Oracle have yet to release a version of Instant Client that is compatible with M1 arm64 chipsets which means if you need to use this gem, it needs a version of Ruby which has been compiled with Intel architecture.
This post will guide you through compiling a version of Ruby in Intel architecture (x86_64) instead of the new default Apple architecture (arm64).
Install Rosetta2, which enables x86_64 compiled code to be run on arm64 M1 processor.
/usr/sbin/softwareupdate --install-rosetta --agree-to-license
First check whether your Brew is installed in arm64 or x86_64 architecture. If you installed Brew normally it is likely to be arm64.
which brew
# arm64 location: /opt/homebrew/bin/brew
# x86_64 location: /usr/local/Homebrew/bin/brew
If your brew is installed in the x86_64 location skip to step 4, otherwise carry on.
arch --x86_64 /bin/bash -c "$(curl -fsSL https://raw.githubusercontent.com/Homebrew/install/HEAD/install.sh)"
This will install another instance of brew in /usr/local/
which is the x86_64 location, leaving your existing arm64 Brew
in place in /opt/hombrew/
.
In order to easily switch between running commands using the two versions of Brew, I setup an alias. Add the following to your .zshrc or relevant terminal config. I decided to call mine ibrew short for Intel Brew.
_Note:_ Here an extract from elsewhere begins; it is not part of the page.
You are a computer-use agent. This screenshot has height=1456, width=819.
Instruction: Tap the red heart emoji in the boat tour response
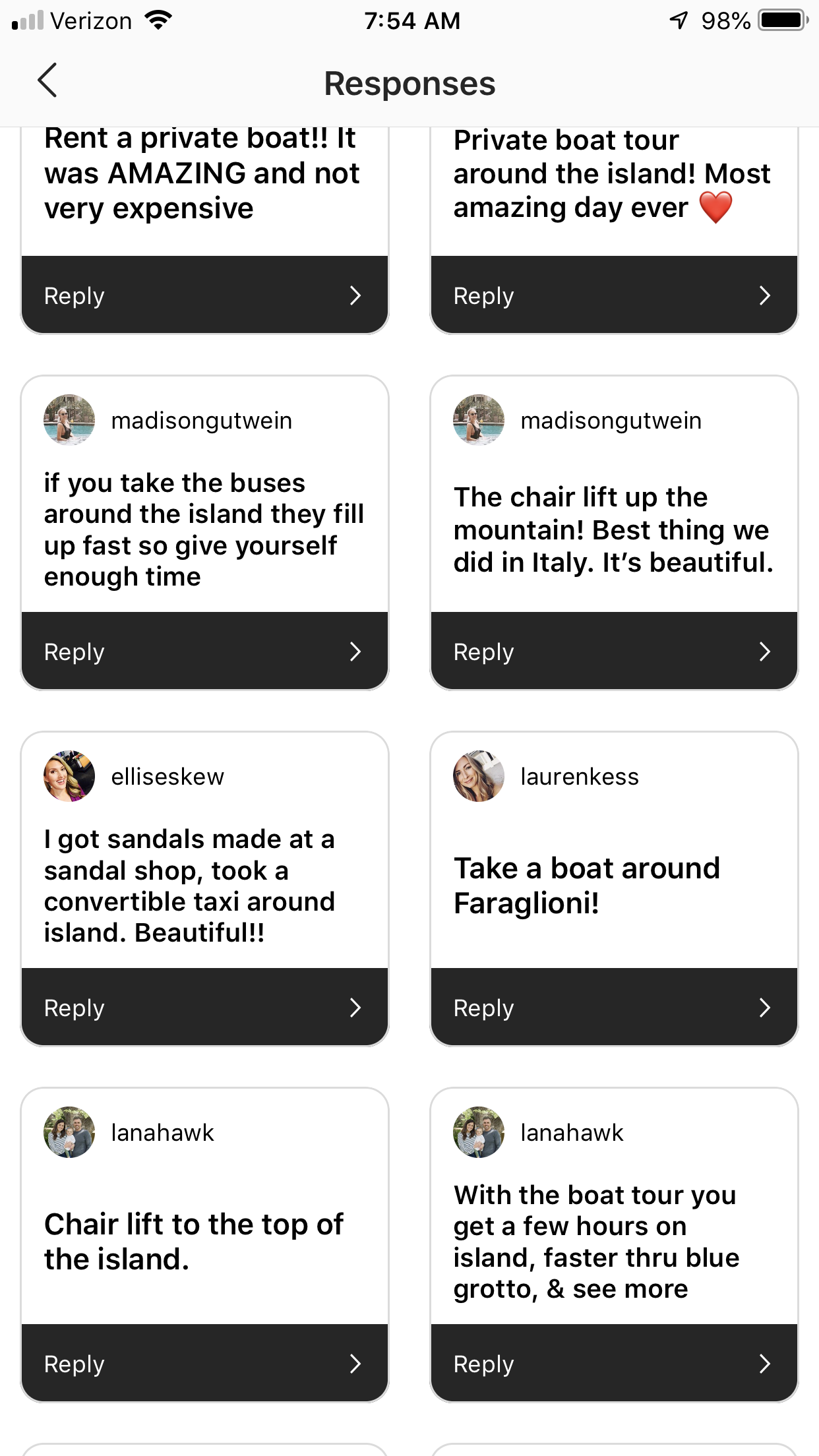[x=715, y=208]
You can call it something else if you want.
alias ibrew='arch --x86_64 /usr/local/Homebrew/bin/brew'
# check if xcode is installed
xcode-select -v
# install xcode-select if not installed
xcode-select --install
# install key dependencies for compiling Ruby using our new Intel Brew
ibrew install openssl readline libyaml zlib bison bison@2.7
# install any other dependencies you know your gems will need, e.g. if you're using pg or mysql.
ibrew install libpq mysql
Set these environment variables before installing Ruby to tell it where the key dependencies are installed.
export PATH="$(ibrew --prefix bison@2.7)/bin:$PATH"
export CFLAGS="-Wno-error=implicit-function-declaration"
export RUBY_CONFIGURE_OPTS="--with-openssl-dir=$(ibrew --prefix openssl@1.1) --with-readline-dir=$(ibrew --prefix readline) --with-libyaml-dir=$(ibrew --prefix libyaml) --with-zlib-dir=$(ibrew --prefix zlib)"
Choose one of the below, which ever is your Ruby version manager of choice:
arch -x86_64 asdf install ruby <version>
arch -x86_64 rbenv install <version>
First try to run the install again, sometimes it installs correctly on the second attempt. If the retry does not work:
After an update to xcode on 4th November 2022, I could no longer install any Ruby version. Following this guidance, I had to downgrade xcode to version 13 for it to work.
Mysql2 gem is troublesome but the comment and steps here seem to allow the gem to build.
If pg gem fails to install stating missing libraries, try installing the gem with the pg_config of the Intel installed libpq library.
gem install pg -v '<pg_version_of_project>' -- --with-pg-config=/usr/local/opt/libpq/bin/pg_config
If the rdkafka gem fails to install, try setting the flags for openssl
and lz4 before installing the gem. To check these paths are correct for
your machine you can run ibrew --prefix openssl@1.1
and
ibrew --prefix lz4
export LDFLAGS="-L/usr/local/opt/openssl@1.1/lib -L/usr/local/opt/lz4/lib"
export CPPFLAGS="-I/usr/local/opt/openssl@1.1/include"
export PKG_CONFIG_PATH="/usr/local/opt/openssl@1.1/lib/pkgconfig"
gem install rdkafka
That’s about all the tips I can give you based on my experiences of using this Gem on my M1 since last year, let me know if it still doesn’t work for you or if there’s anything missing from this set of instructions.